*What is needed*. From the line containing "Task: Expand 双拼方案设定 chevron" through the last line of the data, return those lines exactly as written and nothing more.

*Supplied information*.
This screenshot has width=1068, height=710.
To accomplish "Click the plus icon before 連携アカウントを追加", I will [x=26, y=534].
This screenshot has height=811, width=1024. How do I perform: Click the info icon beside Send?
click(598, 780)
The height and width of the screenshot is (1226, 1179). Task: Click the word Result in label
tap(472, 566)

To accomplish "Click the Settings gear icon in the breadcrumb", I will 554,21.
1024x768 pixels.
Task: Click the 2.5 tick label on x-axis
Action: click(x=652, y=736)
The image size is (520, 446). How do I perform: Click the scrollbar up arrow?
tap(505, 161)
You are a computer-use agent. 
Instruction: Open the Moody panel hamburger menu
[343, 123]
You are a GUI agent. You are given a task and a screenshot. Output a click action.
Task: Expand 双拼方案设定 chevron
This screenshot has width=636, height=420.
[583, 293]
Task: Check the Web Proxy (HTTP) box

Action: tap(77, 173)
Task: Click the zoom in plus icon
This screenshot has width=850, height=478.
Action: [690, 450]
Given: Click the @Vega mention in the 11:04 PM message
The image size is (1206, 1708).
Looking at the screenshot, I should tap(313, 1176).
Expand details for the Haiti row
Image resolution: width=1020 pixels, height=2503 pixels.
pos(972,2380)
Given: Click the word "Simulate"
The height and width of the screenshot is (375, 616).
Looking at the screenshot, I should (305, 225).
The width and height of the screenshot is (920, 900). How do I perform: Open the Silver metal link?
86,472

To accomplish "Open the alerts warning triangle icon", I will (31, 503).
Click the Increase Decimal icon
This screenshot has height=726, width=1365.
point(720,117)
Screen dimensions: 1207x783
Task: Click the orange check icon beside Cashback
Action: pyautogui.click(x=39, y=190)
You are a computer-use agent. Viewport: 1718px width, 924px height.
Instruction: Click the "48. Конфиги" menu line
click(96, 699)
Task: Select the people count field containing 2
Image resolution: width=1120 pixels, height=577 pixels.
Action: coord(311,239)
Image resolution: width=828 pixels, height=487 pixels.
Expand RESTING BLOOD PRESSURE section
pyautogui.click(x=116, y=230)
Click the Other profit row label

*Response below*.
Task: Expand 双拼方案设定 chevron
This screenshot has width=636, height=420.
[583, 293]
Task: Check the Web Proxy (HTTP) box

Action: tap(77, 173)
Task: Click the zoom in plus icon
This screenshot has width=850, height=478.
Action: [690, 450]
Given: Click the @Vega mention in the 11:04 PM message
The image size is (1206, 1708).
Looking at the screenshot, I should tap(313, 1176).
Expand details for the Haiti row
Image resolution: width=1020 pixels, height=2503 pixels.
pos(972,2380)
Given: Click the word "Simulate"
The height and width of the screenshot is (375, 616).
Looking at the screenshot, I should (305, 225).
The width and height of the screenshot is (920, 900). How do I perform: Open the Silver metal link?
86,472

To accomplish "Open the alerts warning triangle icon", I will (31, 503).
Click the Increase Decimal icon
This screenshot has height=726, width=1365.
point(720,117)
Screen dimensions: 1207x783
Task: Click the orange check icon beside Cashback
Action: pyautogui.click(x=39, y=190)
You are a computer-use agent. Viewport: 1718px width, 924px height.
Instruction: Click the "48. Конфиги" menu line
click(96, 699)
Task: Select the people count field containing 2
Image resolution: width=1120 pixels, height=577 pixels.
Action: coord(311,239)
Image resolution: width=828 pixels, height=487 pixels.
Expand RESTING BLOOD PRESSURE section
pyautogui.click(x=116, y=230)
Click the Other profit row label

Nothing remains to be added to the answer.